Хотя и этих дрессирует неугомонный командир лешачьего спецназа — неслышному шагу, умению замаскироваться даже в чистом поле, хождению в темноте, ориентируясь по слуху и еле заметным очертаниям. Очень уж хорошо крадутся следом, стараясь остаться невидимыми и неслышимыми. Только дар небесных техников, проявляющийся в последнее время все больше и больше, позволял видеть и слышать сопровождение, но делать вид, что ничего не замечает. Все равно не отвяжутся, а эти хоть на глаза не попадаются в отличие от предыдущей смены. Те чуть пятки не оттаптывали, что для молодого и теоретически холостого князя доставляет некоторые неудобства.
На самом деле, надо будет по медали придумать ребятам за образцовое несение службы. Только бы награждение не подвигло на стрельбу по комарам, покушающимся на охраняемую особу.
Никто так и не разглядел, откуда появились в темноте серые размытые силуэты. Только шепот в ночи, едва различимый за шелестом берез:
— Вшистко… разом…
Следом два глухих удара. Николай резко обернулся — один из охранников лежал ничком, и полная луна отбрасывала на булыжную мостовую короткую тень ушедшей в спину по самое оперение стрелы.
— Ох, ни х… — Еще одна исчезла в синей вспышке прямо на груди. Будто блеснул и пропал огонек электросварки. И на спине…
Шмелёв успел только вытащить из кобуры огнестрел, когда в двух шагах перед ним, словно из-под земли, выросла фигура в сером бесформенном балахоне.
— Пся крев! — Направленный в голову удар отклонился, притянутый толстыми наплечными пластинами кольчуги.

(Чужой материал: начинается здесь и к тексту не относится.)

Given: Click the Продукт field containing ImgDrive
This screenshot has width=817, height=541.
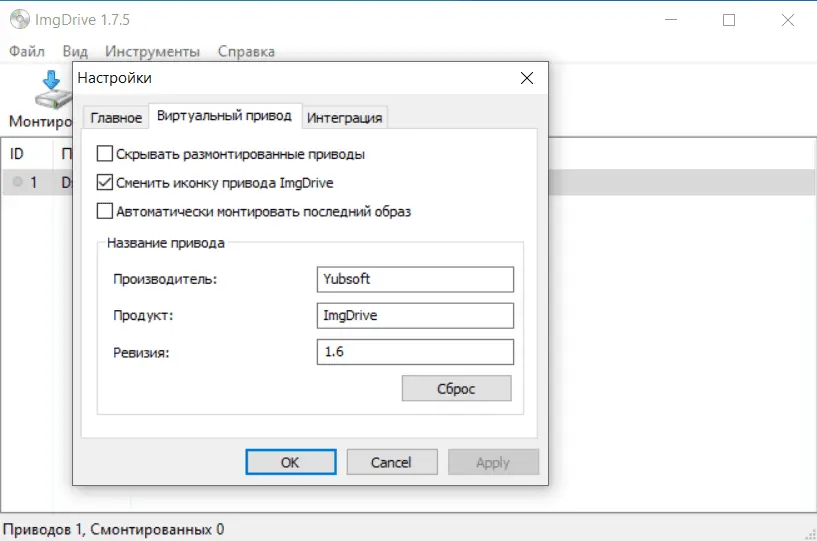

Ответная пуля отбросила нападавшего, но на его место встали четверо. Два вражеских клинка зажгли вспышки так, что затрещали опаленные волосы, а щеку обдало жаром. Выстрел от бедра… Еще одного снесло. Да что, бля… неужели никто не слышит? Ой! Успел прикрыться огнестрелом — клинок скользнул по стволу и застрял в камере. Разрубленная пополам саламандра взорвалась, ослепив противника, а ставшее почти бесполезным оружие вбило ему в глотку крошево зубов. Минус три. Николай отскочил в сторону, вытягивая меч, и оглянулся на близкие городские ворота, распахнутые настежь по обыкновению. Сидевшие у костерка стражи и ухом не вели, не видя и не слыша ведущееся в паре сотен шагов сражение.
— Можешь не смотреть, колдун, — подал голос один из нападавших. — Помощи не будет. Никто не заметит, как мы тебя убьем.
— Хрен вот тебе, — Шмелёв нырнул под меч разговорчивого убийцы и уколол того в пах. — Или без хрена, как пожелаешь.
За временный успех тут же пришлось расплачиваться — удары, задерживаемые кольчугой, слились в единое синее свечение. Теплое железо или блокировка небесных техников? Не важно, лишь бы подольше держалась. Бессмертие бессмертием, но если разрубят на сотню мелких кусков, то столько же раз и пожалеешь о нем.
— У-у-у… больно… На тебе!
В увеличенную от пьянства печень трудно промахнуться — воин в сером балахоне, недоуменно разглядывающий оплавленный топор, сложился пополам и упал вниз лицом, царапая булыжники мостовой латными рукавицами. Но своего добился — защита сразу ослабла и перестала держать удары на расстоянии, экономила энергию, просто не позволяя пробить доспех. Тут же достали в ногу чуть выше сапога, и там противно захлюпало.
— Заразы…
Николай перепрыгнул через зарубленного, охнул от боли и упал на одно колено. Щеку опять обожгло, и теплая струйка пробежала по шее за воротник. Меч вдруг стал тяжелым и непослушным. Перекатился, уходя из свалки, и мельком скользнул взглядом в сторону ворот — сидят, в ус не дуют. И как этим тварям удалось заморочить целый город?
Нужно пробиваться к Шолокше — текучие воды развеют любое колдовство. А больно-то как… И нет упоения в бою. Вообще нет. Просто хочется жить.